The GOP front-runner also told the Post he believed that mass incarceration “can be solved to a large extent with jobs.”
Though Clinton and Sanders have also emphasized the importance of creating jobs in poor communities, their proposals are far more focused on addressing systemic issues of racial inequality than Trump's.
Investing in impoverished black communities is a highlight of Clinton’s racial justice platform. Her Economic Revitalization Initiative aims to invest $125 billion in job creation, infrastructure rebuilding, ending blight and instituting fair housing in communities of color.
Sanders wants to spend $5.5 billion creating 1 million jobs for underprivileged Americans while raising the federal minimum wage to $15 an hour — a move that will affect nearly 50 percent of black Americans and 60 percent of Latinos.
Trump has taken a different approach. Though he implied in a series of tweets in December that he also thought wages were too low (after Sanders accused the mogul of not wanting to raise the minimum wage), his proposals for job creation seem mostly focused on keeping foreigners out. He maintains that tougher immigration laws would make it easier for poor people to earn middle-class wages, and said he would phase out the J-1 visa jobs program for foreign youth, replacing it with a resume bank for kids living in urban centers. In his interview with the Post, he did vaguely mention creating "economic zones" and "incentives" in poor communities, but hasn't really elaborated on any of these proposals.
Charles Lane, who sits on The Washington Post editorial board, pointed out that creating economic zones and incentives is not a new response to cyclical poverty, noting that Baltimore has received immense amounts of federal aid over the years. Asked how his proposal differed from those other attempts, Trump gave another non-answer.
Despite mentioning that racial division in America is “as bad as I’ve ever seen it,” he chalked up the problems to “a lack of spirit” and concluded that he would make “a great cheerleader for the country.”

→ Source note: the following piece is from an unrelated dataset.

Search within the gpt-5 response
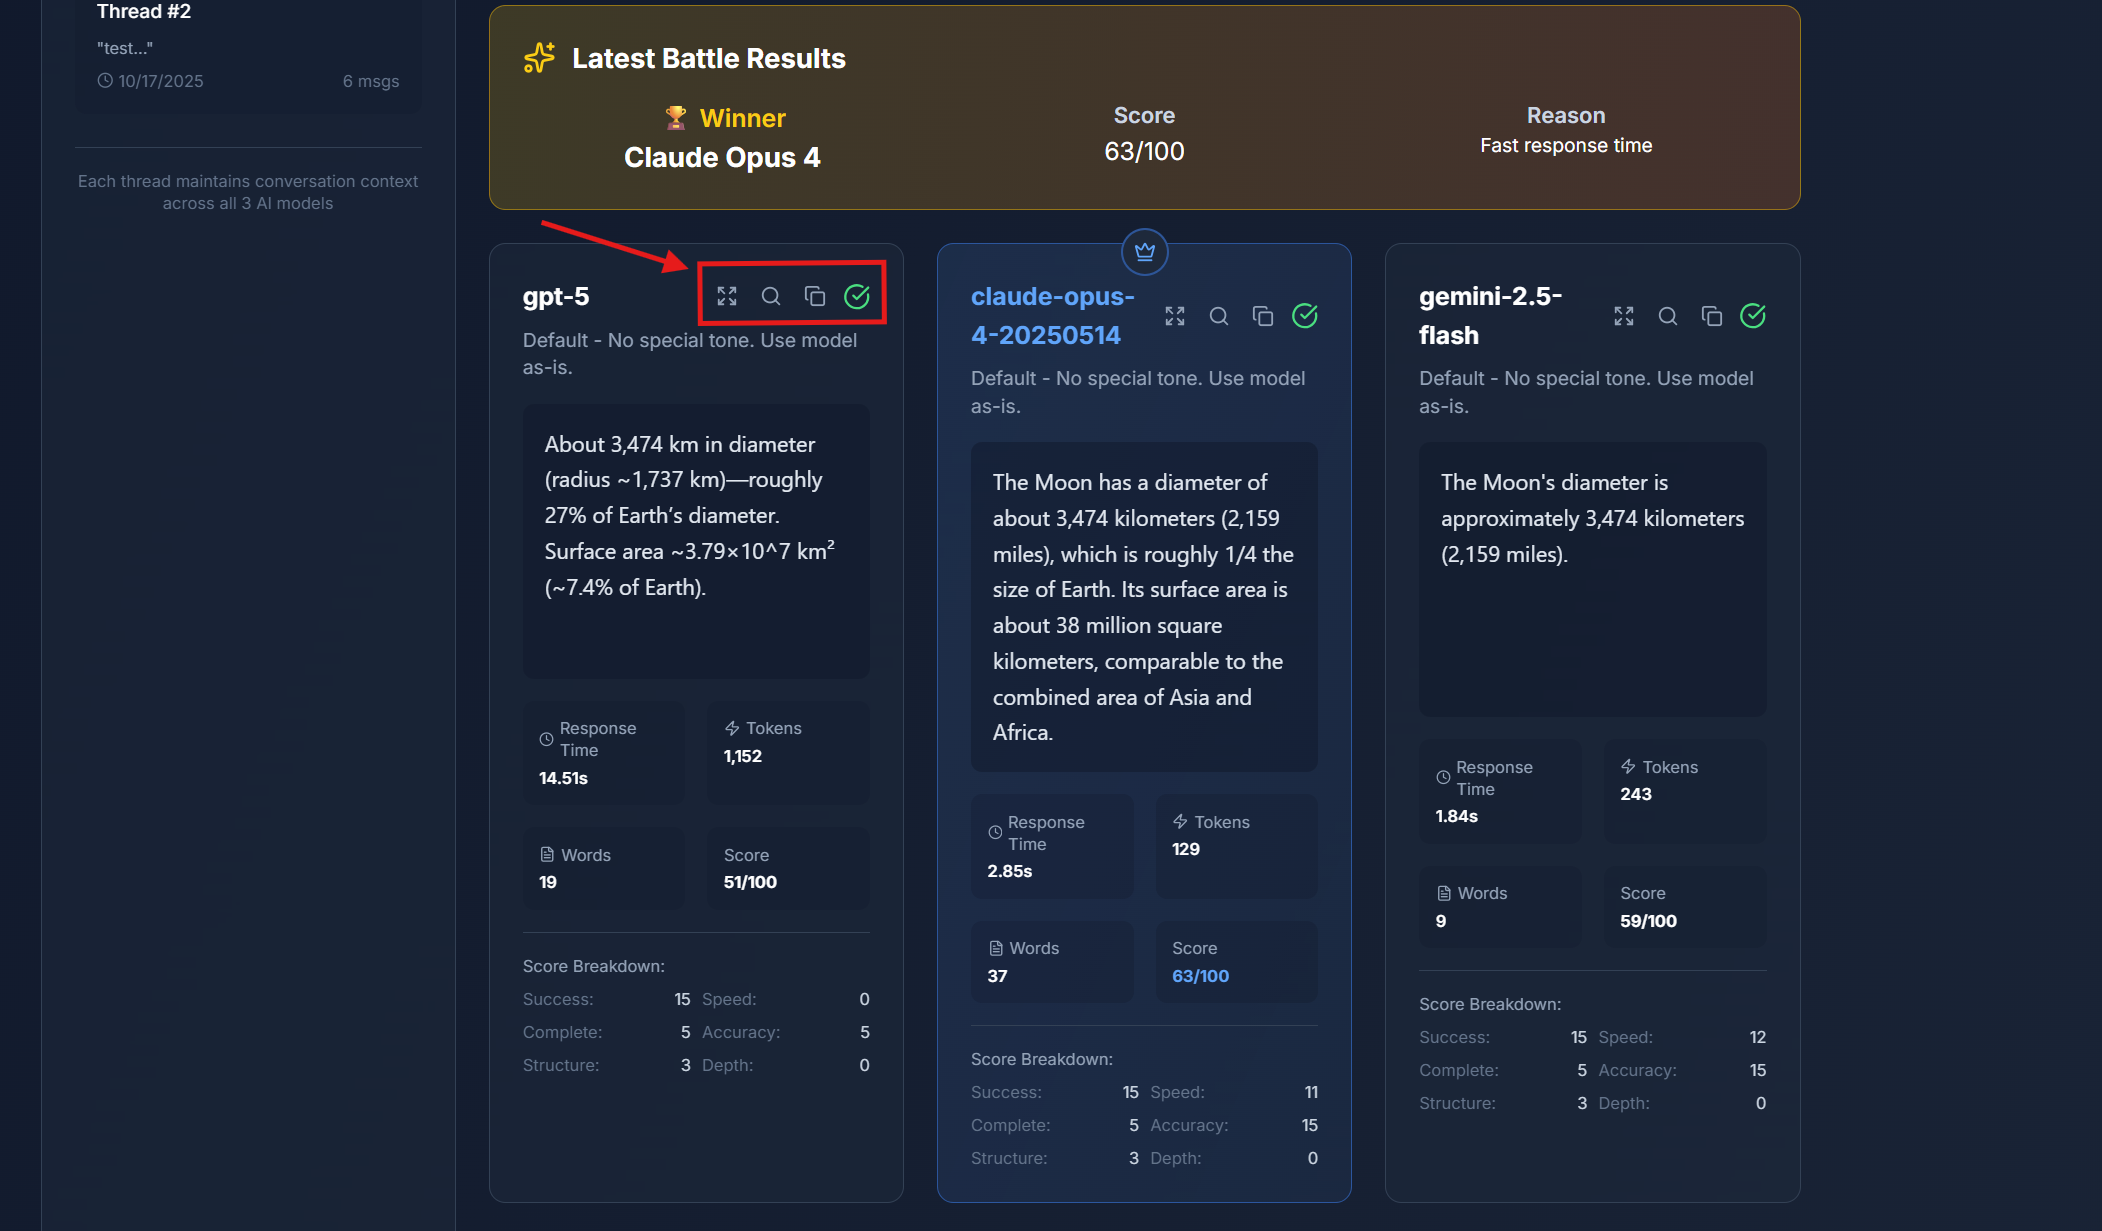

“When you look at the Ferguson problems and the Baltimore problems and the Detroit problems, and you know there’s a lack of spirit," Trump said. "I actually think I’d be a great cheerleader — beyond other things, the other things that I’d do — I actually think I’d be a great cheerleader for the country. Because a lot of people feel it’s a hopeless situation. A lot of people in the inner cities, they feel that way. And you have to start by giving them hope and giving them spirit, and that has not taken place, just has not taken place.”